By Tatum Lippert
Mommy to Sophia
Anencephaly
Born still December 2023

We were so excited to be pregnant! It was a total surprise, but we were ecstatic! At the time, our son was 3 and our daughter was 4 years old. Our kids were beyond excited to welcome a new sibling. We did the early blood test and found out we were having a little girl. My daughter was so excited when she found out. She would not stop talking about her baby sister that was coming.
I had my first ultrasound scheduled for 9 weeks to see my official due date. I told my husband he didn’t need to come with me because I was so early, I didn’t think there was a lot to see. When I went in to the ultrasound, I was excited to see this little baby! The ultrasound tech was extremely quiet the entire time. I jokingly said, “Is there twins?” and she very quickly shut that down. She stated there is “definitely no twins.” A few minutes later, she left the room quickly. I waited in there for what felt like forever.
She finally came back in with the doctor, and he started to look at the baby. He said, “I don’t want to worry you, but the baby is measuring smaller than your due date.” I was measuring almost 8 weeks instead of 9. He said the head looks a little different than normal. He wanted me to come back in two weeks when the baby got a little bit bigger.
So for two weeks, my husband and I were in constant prayer that this little girl would be healthy. When we went back in for the follow-up ultrasound the tech was very quiet. Afterwards, they sent us to the waiting room. We ended up waiting for over an hour, but had to pick up our kids at my grandma’s. So we told the front desk we had to leave and that she could call me with the results of the ultrasound.
I dropped my husband off at home and headed to pick up our kids. On my way, I got a call from my doctor. It wasn’t the nurse—it was my actual doctor on the phone, and that normally doesn’t happen, so I was surprised. She asked me to come back to the office. I asked her if she could tell me over the phone, and she told me this news needed to be done in person. Right then I knew. I knew something was really wrong.

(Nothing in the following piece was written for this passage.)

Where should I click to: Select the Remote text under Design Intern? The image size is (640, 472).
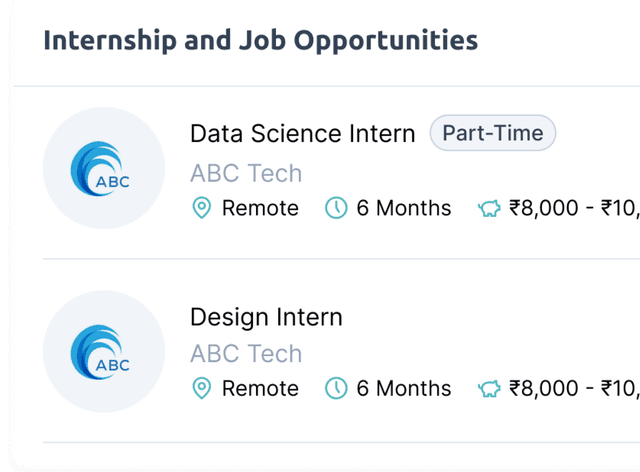[x=260, y=388]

I called my grandma and told her what was going on, so she canceled her plans and told me to head back to the doctor’s office. I cried the entire way in. As I got into the office, the doctor immediately hugging me. She told me that I needed to see a high-risk doctor—that something is wrong with our baby girl. She didn’t know exactly what it was. She did prepare me for all the possibilities.
They got me into high-risk for a long ultrasound the next morning. My high-risk doctor was not the most caring guy. He was honestly very emotionless. He said, “Your baby has anencephaly, and the baby will not live out of your womb. She will die as soon as she is born, if not then she will die in your womb. She is completely brain dead, and I think you should terminate. We can pay for your transportation to another state to get it done. She is lifeless.”
After we had told him we didn’t want to terminate her, he eventually backed off from it. I can’t count the amount of times we had nurses and other doctors tell us to terminate. We were scared of what the future held for us and Sophia, but we knew the Lord gave us her and we were going to see what He wanted to do with her life. So we continued the pregnancy!
We first encountered On Angels’ Wings when they provided maternity pictures for us. It was a fun session – we danced and laughed – for a moment, we got to celebrate Sophia, not just mourn the future she wouldn’t have. I had a really stressful pregnancy with our son and I really prayed for my third to be a good, healthy pregnancy. The Lord had different plans for us—and that’s okay.

I did have a planned C-section scheduled, but a couple days prior my doctor called me and said my fluid levels were really high. Because unlike a normal baby in the womb, our daughter didn’t have a lot of her brain, so she didn’t know to drink the amniotic fluid. That put me at a higher risk to hemorrhage during a C-section. She asked me to reconsider doing a vaginal birth. I listened, and while delivery was longer than my other children, she was born naturally. Unfortunately, Sophia passed during the delivery process and was stillborn.
The woman that took our pictures when the baby was born was so nice and sweet. She was so encouraging to us in a really hard time. She made such an impact in that moment by just showing us love.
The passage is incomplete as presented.